Because some Gram-negative bacteria produce protein inhibitors that bind to and occlude the active site of lysozyme, we next investigated the possibility of Gc protein inhibitors of lysozyme. Here, we identified Ng_1063 as a new inhibitor of lysozyme in Gc, and defined its functions in light of a second, recently identified inhibitor, Ng_1981. In silico analyses indicated that Ng_1063 bears sequence and structural homology to MliC-type inhibitors of lysozyme. Recombinant Ng_1063 inhibited lysozyme-mediated killing of a susceptible mutant of Gc and the lysozyme-sensitive bacterium Micrococcus luteus. This inhibitory activity was dependent on serine 83 and lysine 103 of Ng_1063, which are predicted to interact with lysozyme’s active site residues. Lysozyme co-immunoprecipitated with Ng_1063 and Ng_1981 from intact Gc. Ng_1063 and Ng_1981 protein levels were also increased in Gc exposed to lysozyme. Gc lacking both ng1063 and ng1981 was significantly more sensitive to killing by lysozyme than wild-type or single mutant bacteria. When exposed to human tears or saliva, in which lysozyme is abundant, survival of Δ1981Δ1063 Gc was significantly reduced compared to wild-type, and survival was restored upon addition of recombinant Ng_1981. Δ1981Δ1063 mutant Gc survival was additionally reduced in the presence of human neutrophils. We found that while Ng_1063 was exposed on the surface of Gc, Ng_1981 was both in an intracellular pool and extracellularly released from the bacteria, suggesting that Gc employs these two proteins at multiple spatial barriers to fully neutralize lysozyme activity. Together, these findings identify Ng_1063 and Ng_1981 as critical components for Gc defense against lysozyme. These proteins may be attractive targets for antimicrobial therapy aimed to render Gc susceptible to host defenses and/or for vaccine development, both of which are urgently needed against drug-resistant gonorrhea.

Lysozyme-sensitive Gram-positive bacteria can activate macrophages, dependent on lysozyme and the PG-sensor NOD2. We hypothesize that the lysozyme-sensitive ΔltgAΔltgD mutant Gc may be similarly activating neutrophils. However, it is unknown how lysozyme or NOD2 functions to sense PG in neutrophils.
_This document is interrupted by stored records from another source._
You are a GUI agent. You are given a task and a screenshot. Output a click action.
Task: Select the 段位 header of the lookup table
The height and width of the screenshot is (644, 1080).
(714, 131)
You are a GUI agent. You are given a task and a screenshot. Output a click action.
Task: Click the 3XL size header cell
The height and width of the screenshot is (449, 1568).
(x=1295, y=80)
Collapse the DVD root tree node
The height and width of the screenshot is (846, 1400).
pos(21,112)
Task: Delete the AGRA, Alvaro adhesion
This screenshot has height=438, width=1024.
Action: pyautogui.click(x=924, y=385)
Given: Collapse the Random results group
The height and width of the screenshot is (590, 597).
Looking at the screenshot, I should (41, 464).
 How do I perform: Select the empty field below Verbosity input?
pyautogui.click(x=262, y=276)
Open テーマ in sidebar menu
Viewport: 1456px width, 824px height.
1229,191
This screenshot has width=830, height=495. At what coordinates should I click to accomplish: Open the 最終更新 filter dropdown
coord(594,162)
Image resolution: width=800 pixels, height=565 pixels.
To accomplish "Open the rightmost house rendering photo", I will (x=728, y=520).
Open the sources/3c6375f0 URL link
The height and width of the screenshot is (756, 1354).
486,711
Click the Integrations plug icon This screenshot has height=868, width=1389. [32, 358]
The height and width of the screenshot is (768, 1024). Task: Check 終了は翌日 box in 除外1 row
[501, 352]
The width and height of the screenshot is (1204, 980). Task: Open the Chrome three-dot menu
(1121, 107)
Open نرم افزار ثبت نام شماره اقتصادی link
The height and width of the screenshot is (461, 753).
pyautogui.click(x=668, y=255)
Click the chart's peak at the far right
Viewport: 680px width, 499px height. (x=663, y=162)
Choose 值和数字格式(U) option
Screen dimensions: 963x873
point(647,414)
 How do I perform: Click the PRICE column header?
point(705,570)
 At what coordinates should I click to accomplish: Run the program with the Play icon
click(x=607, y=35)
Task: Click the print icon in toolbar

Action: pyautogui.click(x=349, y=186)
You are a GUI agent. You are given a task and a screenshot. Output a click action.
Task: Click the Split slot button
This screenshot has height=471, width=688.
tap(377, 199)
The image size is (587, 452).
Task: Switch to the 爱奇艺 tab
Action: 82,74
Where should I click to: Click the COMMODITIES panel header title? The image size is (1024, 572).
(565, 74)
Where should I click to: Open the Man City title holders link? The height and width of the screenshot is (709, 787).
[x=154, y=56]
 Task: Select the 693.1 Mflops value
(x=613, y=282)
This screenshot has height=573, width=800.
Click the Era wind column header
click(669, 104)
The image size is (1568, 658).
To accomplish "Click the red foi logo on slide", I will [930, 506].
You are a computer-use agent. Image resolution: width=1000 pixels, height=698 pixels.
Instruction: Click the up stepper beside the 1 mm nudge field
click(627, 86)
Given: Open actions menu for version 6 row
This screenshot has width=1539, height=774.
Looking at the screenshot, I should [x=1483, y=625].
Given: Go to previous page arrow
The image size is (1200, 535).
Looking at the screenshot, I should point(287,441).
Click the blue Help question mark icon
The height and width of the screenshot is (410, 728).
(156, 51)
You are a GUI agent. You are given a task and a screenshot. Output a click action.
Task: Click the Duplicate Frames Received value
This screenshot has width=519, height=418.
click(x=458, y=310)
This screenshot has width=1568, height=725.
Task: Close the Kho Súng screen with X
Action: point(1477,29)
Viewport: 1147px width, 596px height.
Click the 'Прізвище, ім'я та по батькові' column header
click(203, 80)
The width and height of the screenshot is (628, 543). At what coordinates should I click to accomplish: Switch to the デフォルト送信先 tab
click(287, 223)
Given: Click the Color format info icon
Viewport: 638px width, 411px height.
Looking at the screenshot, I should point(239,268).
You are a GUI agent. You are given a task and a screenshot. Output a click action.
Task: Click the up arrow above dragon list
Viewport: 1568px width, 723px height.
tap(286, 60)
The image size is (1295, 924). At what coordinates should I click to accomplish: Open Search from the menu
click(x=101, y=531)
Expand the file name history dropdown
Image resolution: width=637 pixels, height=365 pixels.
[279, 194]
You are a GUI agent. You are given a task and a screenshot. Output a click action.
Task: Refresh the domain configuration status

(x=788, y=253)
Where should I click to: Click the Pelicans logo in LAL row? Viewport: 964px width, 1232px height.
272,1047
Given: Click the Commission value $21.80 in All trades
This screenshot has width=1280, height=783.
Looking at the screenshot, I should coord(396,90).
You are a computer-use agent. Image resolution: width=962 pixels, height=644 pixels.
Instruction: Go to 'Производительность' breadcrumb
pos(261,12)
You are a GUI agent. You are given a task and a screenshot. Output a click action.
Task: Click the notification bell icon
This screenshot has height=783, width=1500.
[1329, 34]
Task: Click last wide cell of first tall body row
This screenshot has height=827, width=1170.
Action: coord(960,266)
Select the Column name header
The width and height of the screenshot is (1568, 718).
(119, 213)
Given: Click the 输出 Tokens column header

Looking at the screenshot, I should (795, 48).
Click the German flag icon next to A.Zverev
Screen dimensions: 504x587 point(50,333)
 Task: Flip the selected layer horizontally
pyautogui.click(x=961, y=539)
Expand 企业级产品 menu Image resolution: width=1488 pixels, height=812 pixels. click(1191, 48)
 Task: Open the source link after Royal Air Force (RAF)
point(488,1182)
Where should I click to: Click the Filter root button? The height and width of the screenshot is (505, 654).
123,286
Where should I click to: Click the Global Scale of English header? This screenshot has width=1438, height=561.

Therefore, we began by testing what types of PG are immunomodulatory in neutrophils. Neutrophils exhibit increased markers of activation when exposed to insoluble, polymeric PG compared with soluble, monomeric PG. Activation by insoluble, polymeric PG was dependent on phagocytosis. Moreover, we found that pre-treatment of polymeric PG with lysozyme, which degrades PG into monomers, ablated neutrophil activation. We propose that soluble, monomeric PG has limited access to the neutrophil cytosol where NOD2 resides, while insoluble, polymeric PG, as occurs in an intact bacterium, is phagocytosed and processed intracellularly by lysozyme, preceding NOD2 activation. Future studies are aimed at testing the requirement for lysozyme and NOD2 in neutrophil responses to PG or lysozyme-sensitive Gc.